YOUR INSTRUCTIONS →
Starting at the line with "Task: Open the Materials" and going on through the line with "Collapse the Properties", reproduce each line in the records below exactly and nothing more.

DATA →
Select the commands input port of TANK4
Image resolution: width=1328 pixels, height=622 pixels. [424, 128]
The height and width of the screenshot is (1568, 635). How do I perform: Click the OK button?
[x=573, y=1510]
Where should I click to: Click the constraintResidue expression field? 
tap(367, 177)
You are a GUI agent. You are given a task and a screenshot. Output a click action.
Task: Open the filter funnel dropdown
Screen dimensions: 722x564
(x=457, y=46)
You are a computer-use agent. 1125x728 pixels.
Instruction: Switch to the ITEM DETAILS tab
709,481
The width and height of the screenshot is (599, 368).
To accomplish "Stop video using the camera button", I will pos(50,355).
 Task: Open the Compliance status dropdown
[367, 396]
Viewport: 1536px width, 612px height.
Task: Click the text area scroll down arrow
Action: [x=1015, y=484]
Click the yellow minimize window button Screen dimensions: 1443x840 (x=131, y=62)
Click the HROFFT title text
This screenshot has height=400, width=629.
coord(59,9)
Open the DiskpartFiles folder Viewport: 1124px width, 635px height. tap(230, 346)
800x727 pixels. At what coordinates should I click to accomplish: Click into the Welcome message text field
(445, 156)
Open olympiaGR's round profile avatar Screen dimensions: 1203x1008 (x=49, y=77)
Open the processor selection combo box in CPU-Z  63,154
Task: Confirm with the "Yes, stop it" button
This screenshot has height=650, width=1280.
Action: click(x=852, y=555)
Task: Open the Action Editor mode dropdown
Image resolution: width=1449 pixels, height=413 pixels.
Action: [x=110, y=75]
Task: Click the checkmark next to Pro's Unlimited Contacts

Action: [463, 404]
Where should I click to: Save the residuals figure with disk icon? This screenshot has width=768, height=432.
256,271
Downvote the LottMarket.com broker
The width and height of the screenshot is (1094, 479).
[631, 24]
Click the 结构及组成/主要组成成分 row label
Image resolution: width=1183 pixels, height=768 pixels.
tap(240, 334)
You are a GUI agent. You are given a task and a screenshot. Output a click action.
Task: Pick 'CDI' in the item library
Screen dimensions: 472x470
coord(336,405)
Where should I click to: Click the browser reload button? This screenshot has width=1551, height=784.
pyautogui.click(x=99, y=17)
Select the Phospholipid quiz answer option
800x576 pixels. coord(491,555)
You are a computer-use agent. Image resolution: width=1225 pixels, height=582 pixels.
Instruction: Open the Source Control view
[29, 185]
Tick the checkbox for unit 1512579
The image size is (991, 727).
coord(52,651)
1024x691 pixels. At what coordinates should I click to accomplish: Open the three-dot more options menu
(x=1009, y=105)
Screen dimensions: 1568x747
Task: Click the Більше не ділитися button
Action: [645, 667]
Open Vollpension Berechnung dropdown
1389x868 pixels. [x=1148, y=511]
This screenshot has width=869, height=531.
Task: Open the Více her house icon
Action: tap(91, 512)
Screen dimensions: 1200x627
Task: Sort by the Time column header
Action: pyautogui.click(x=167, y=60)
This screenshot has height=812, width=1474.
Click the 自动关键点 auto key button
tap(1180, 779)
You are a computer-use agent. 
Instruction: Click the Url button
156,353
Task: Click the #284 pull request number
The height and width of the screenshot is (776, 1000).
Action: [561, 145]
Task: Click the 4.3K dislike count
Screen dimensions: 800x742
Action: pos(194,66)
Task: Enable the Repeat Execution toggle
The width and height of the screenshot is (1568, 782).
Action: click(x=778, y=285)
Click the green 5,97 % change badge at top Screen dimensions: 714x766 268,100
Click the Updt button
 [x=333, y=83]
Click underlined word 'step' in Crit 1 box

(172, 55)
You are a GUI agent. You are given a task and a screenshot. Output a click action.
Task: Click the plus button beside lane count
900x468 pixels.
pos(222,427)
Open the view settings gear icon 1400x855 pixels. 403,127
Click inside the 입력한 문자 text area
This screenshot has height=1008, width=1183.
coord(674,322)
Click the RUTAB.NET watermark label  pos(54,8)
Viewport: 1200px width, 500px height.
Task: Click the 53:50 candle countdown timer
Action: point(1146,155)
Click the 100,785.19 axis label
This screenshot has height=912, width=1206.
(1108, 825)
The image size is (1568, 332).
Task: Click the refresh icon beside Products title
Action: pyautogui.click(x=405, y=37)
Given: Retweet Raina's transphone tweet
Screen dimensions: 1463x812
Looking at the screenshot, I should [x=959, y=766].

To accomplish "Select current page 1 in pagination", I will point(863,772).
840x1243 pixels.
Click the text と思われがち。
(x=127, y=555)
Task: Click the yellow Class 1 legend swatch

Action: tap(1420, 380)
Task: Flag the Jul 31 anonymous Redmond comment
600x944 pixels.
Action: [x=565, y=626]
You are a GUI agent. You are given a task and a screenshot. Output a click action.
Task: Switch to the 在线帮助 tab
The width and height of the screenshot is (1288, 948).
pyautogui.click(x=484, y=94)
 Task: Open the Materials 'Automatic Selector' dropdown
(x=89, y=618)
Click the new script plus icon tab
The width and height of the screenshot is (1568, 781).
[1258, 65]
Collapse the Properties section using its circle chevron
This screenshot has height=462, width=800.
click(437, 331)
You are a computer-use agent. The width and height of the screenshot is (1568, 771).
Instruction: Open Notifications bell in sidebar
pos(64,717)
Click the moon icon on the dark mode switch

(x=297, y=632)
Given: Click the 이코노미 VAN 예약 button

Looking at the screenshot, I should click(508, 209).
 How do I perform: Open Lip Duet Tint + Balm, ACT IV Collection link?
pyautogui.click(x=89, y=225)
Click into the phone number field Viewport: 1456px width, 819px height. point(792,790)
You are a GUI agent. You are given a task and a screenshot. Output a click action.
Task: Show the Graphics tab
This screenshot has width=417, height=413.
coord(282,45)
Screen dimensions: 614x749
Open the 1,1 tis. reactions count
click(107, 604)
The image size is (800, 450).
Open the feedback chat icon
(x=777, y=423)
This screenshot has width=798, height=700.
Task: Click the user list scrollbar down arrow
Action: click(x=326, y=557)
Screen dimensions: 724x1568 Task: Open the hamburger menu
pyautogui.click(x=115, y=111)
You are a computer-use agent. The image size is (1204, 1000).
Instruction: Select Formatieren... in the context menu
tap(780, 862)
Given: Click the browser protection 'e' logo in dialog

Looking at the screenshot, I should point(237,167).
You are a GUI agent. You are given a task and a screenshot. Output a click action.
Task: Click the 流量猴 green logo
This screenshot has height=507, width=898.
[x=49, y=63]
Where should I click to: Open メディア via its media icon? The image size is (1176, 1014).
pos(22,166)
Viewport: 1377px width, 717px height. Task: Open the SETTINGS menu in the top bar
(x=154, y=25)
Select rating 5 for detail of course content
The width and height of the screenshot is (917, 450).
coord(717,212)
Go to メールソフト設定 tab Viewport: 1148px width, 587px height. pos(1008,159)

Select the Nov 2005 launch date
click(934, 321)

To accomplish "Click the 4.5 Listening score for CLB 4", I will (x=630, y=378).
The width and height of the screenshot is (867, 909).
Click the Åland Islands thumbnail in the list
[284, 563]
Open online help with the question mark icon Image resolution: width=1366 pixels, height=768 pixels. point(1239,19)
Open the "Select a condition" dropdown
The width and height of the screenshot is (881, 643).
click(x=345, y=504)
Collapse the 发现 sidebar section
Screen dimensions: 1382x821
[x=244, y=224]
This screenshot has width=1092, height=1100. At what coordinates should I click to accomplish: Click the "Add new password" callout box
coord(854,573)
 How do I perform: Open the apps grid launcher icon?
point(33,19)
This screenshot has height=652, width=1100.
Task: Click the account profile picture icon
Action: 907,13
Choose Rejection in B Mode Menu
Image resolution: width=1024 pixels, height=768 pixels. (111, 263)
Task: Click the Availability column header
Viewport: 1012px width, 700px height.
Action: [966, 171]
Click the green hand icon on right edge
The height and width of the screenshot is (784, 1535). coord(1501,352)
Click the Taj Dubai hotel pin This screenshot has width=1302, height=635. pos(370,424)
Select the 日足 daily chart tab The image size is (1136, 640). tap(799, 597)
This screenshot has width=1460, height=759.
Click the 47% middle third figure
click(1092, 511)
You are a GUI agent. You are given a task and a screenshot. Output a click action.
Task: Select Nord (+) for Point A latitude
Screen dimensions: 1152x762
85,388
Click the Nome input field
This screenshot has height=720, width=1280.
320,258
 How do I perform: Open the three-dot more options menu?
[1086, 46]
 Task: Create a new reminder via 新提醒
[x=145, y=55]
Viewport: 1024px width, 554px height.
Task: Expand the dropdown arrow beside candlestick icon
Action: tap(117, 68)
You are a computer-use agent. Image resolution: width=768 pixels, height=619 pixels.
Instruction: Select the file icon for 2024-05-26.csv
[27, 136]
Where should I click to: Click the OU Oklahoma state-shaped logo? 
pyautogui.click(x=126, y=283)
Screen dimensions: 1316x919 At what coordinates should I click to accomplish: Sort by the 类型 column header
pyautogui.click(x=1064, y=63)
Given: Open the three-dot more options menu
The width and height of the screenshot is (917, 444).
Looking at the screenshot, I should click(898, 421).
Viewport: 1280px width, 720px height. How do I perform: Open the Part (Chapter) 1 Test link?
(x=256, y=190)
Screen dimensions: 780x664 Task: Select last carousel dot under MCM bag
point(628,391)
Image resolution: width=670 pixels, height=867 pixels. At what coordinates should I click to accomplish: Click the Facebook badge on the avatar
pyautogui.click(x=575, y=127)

COMPLETED TASK →
 Task: Open the Materials 'Automatic Selector' dropdown
(x=89, y=618)
Click the new script plus icon tab
The width and height of the screenshot is (1568, 781).
[1258, 65]
Collapse the Properties section using its circle chevron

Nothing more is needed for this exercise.